Opinion

Reader Sound-Off: DCD's wrinkles in its plan need ironing out

The taxpayers of Kitsap County have become the “stockholders” in a new startup “business,” the Department of Community Development Enterprise Fund. DCD is now a complete business that designs and builds its product (Code and Regulation), sells the product to select consumers (development permits), and provides full lifetime service for the product. The director of DCD agrees that establishing the “Enterprise Fund” is essentially a new business startup. Like most startup businesses, there are still a few “wrinkles” in the business plan to be worked out. Here are some of the more significant “wrinkles” disclosed by the DCD Director in a recent “Fee (setting) Presentation.”
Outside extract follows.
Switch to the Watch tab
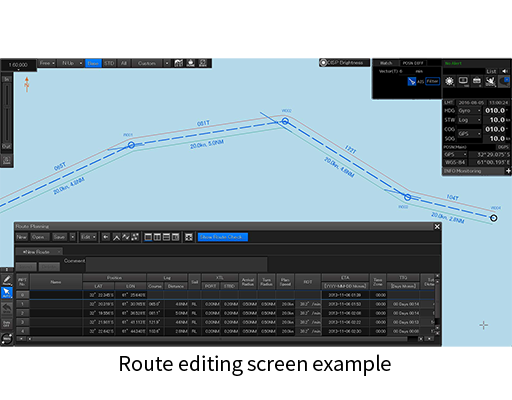The width and height of the screenshot is (512, 400). coord(386,63)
The senior managers are not sure of the current product line. They know they offer more than 150 products (permits) but they are not sure what each of them actually does, or how they all work.

There is no reliable data on the labor and overhead requirements to produce each product (permit) for a customer and costs are “estimated.”
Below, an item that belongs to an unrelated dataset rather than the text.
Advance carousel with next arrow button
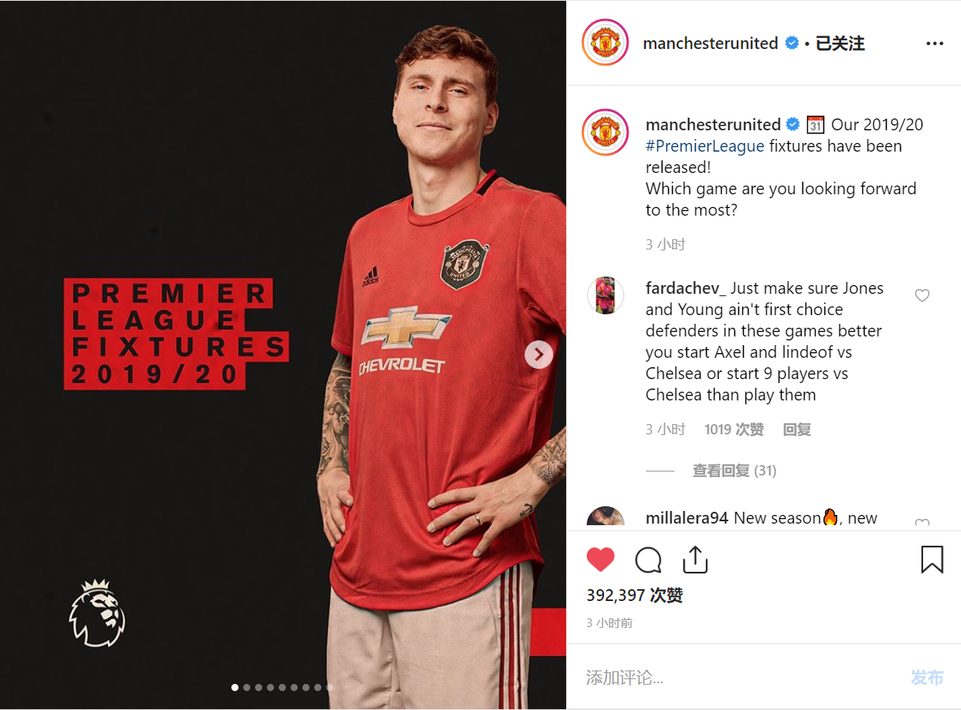The image size is (961, 710). pyautogui.click(x=539, y=354)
Because managers do not know the actual cost of the products, prices to the customers are based on estimates and considerations of what it will take to keep the business afloat and to keep essential people on the payroll. An effective and tested method to establish actual cost based pricing does not currently exist. This is a monopoly business so customers have no choice but to pay the price or forego the product.
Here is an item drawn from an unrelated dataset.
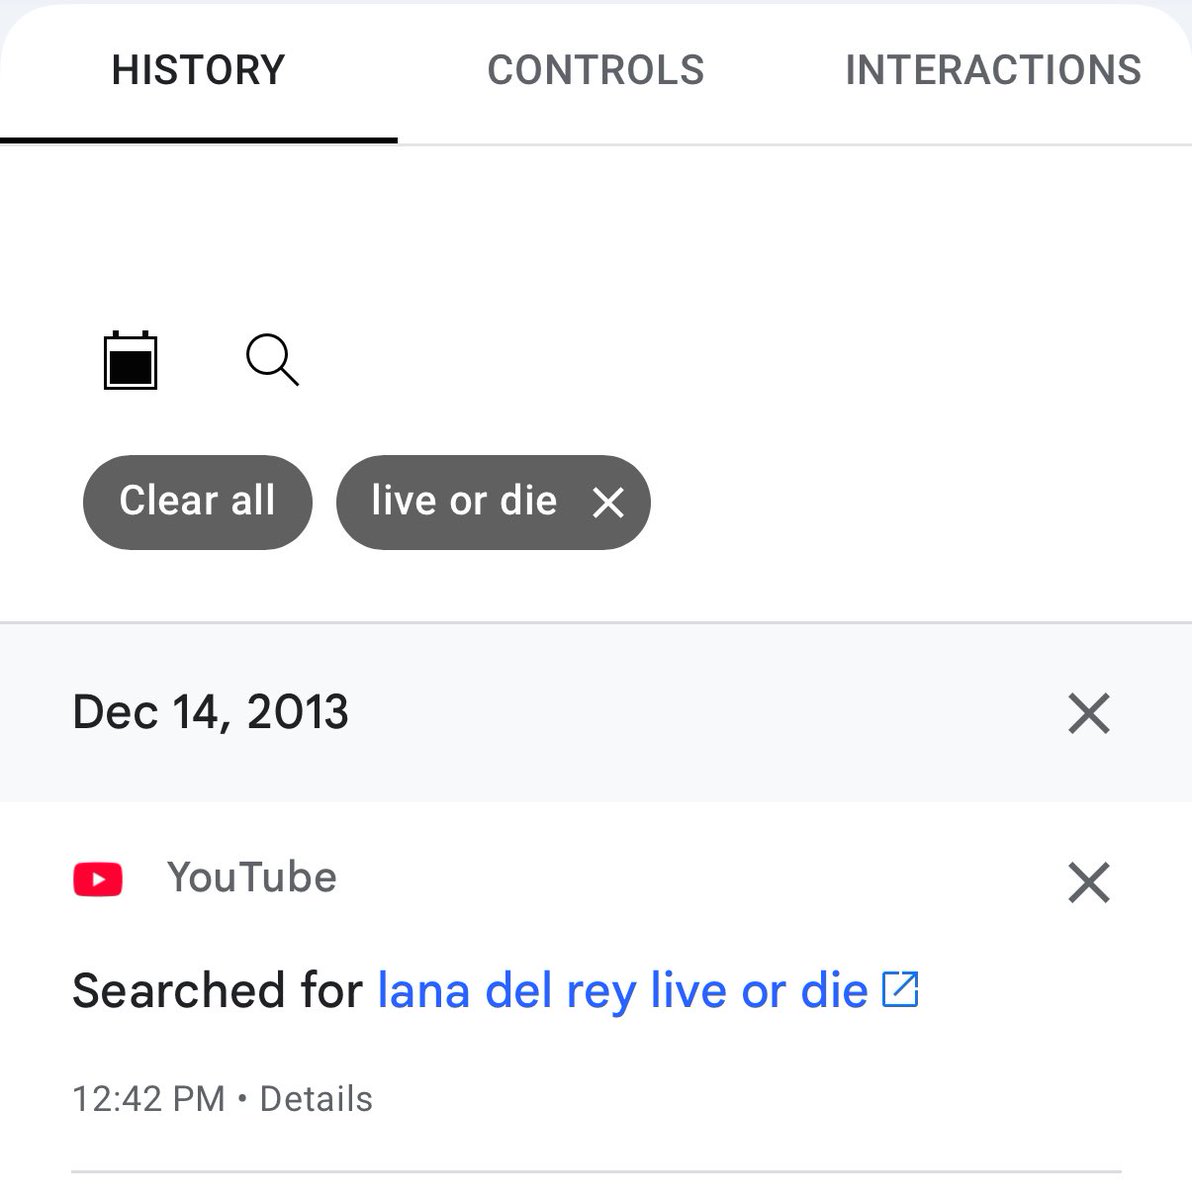Click the YouTube product label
The business has an information software system supposedly designed to collect and track key cost and service data. Unfortunately the staff has not been trained to use the software or has not been required to use it. The system is effectively not functional for the business. A major training and evaluation effort is planned.

Although the design and production (planning) side of the business creates the products, the sales and service (permitting) side does not have the full level of understanding of the entire product range. Sales and service, in many cases, are not able to close deals efficiently and often causes customers to incur unnecessary costs or experience unwarranted delay in receiving the product.

Middle managers are uncertain as to their responsibilities and authority and, as a result, may not be able to take advantage of opportunities to be more efficient and effective for the business and the customer.

The business plan does not provide for independent analysis of process and procedure, as developed and implemented, to assure maximum effectiveness. The same managers responsible for creating the fixes while getting the normal business work done, are responsible for the assessment function.

Not well advertised, the director expects a revenue shortfall of about $1 million during the first year. Fortunately, the parent corporation, the County General Fund, will make a long-term loan to cover the revenue shortfall.

This “business” startup could easily have been delayed for at least one year to allow DCD to act on the “wrinkles” and to correct some of the long-standing problems. Unfortunately, one or more of the commissioners felt the need to make this move immediate. Perhaps the move was necessary to get DCD “off budget” to help solve problems in that area or to demonstrate “positive leadership” before the “stock holder” vote next year.

This startup could only occur for a government entity. No responsible lender would even consider backing the business plan as offered. In addition to the noted “wrinkles” in the “Enterprise Fund” business plan, current management has no firm estimate on time to correct the deficiencies, the time and cost impact to the individuals and businesses applying for the product (mainly development permits) or even the total cost to be imposed for a single permit actually authorizing development.

In the end, this scheme may work but the cost in time, people and money to achieve that success by this route is not warranted. Perhaps the commissioners should rethink their decision, delay implementation for at least one year and allow DCD to become both efficient in process and cost effective. Perhaps we need to consider making sure our “not for profit” business plan also results in a “not for loss” operation.